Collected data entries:

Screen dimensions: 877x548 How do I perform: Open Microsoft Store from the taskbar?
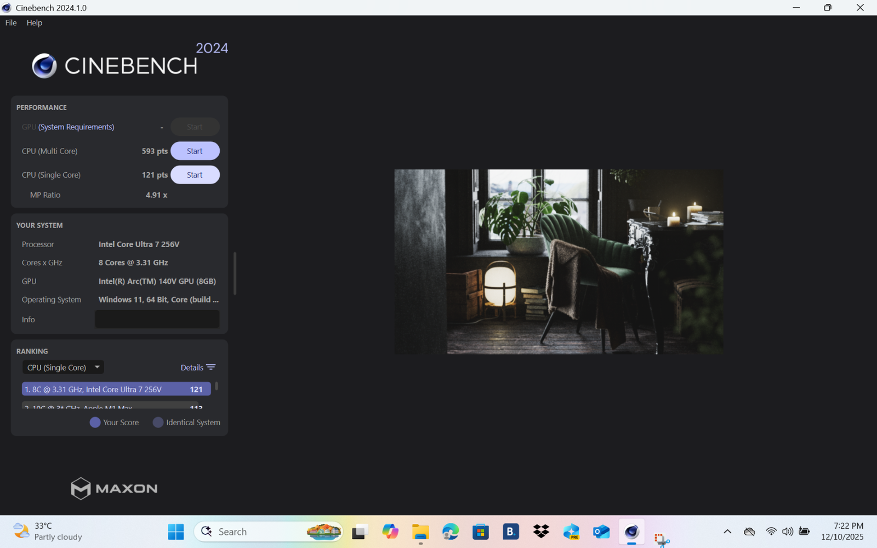[x=481, y=532]
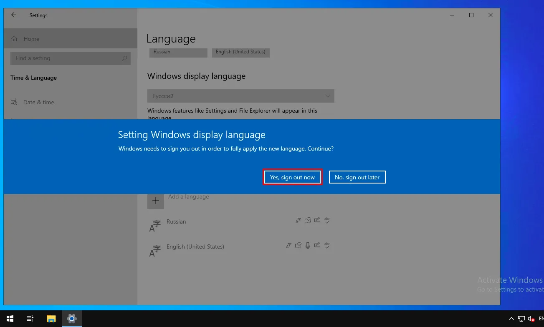Click the Add a language plus icon
Screen dimensions: 544x327
[x=155, y=201]
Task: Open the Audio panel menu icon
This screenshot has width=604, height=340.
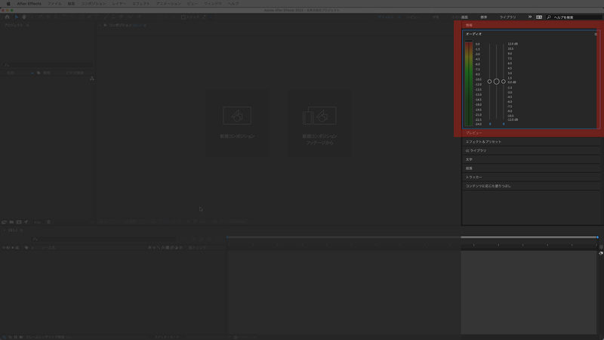Action: pyautogui.click(x=595, y=34)
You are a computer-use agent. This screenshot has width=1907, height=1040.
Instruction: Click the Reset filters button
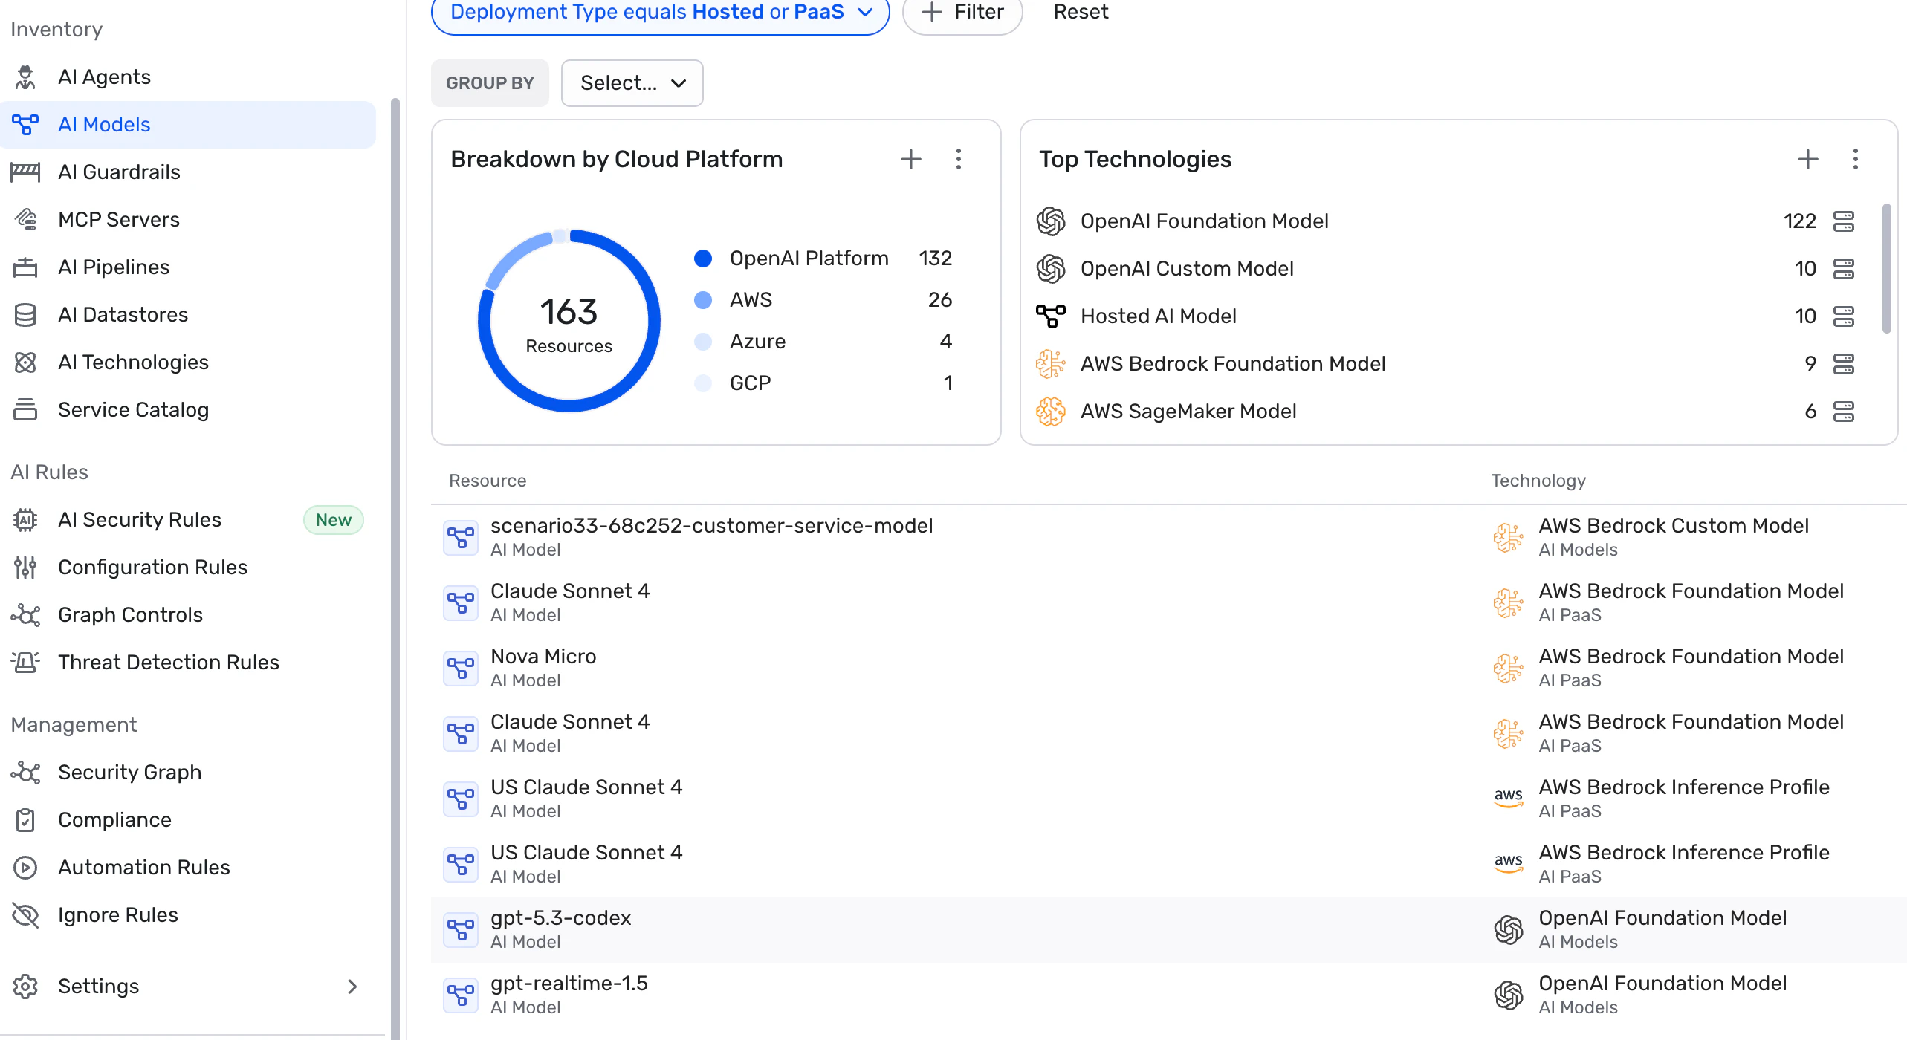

WORK TO COMPLETE
Reproduce every line of the records above word for word, leaving out the pictures.

WRITTEN ANSWER
Screen dimensions: 877x548 How do I perform: Open Microsoft Store from the taskbar?
[x=481, y=532]
Click the Add a language plus icon
Screen dimensions: 544x327
[x=155, y=201]
Task: Open the Audio panel menu icon
This screenshot has width=604, height=340.
Action: pyautogui.click(x=595, y=34)
You are a computer-use agent. This screenshot has width=1907, height=1040.
Instruction: Click the Reset filters button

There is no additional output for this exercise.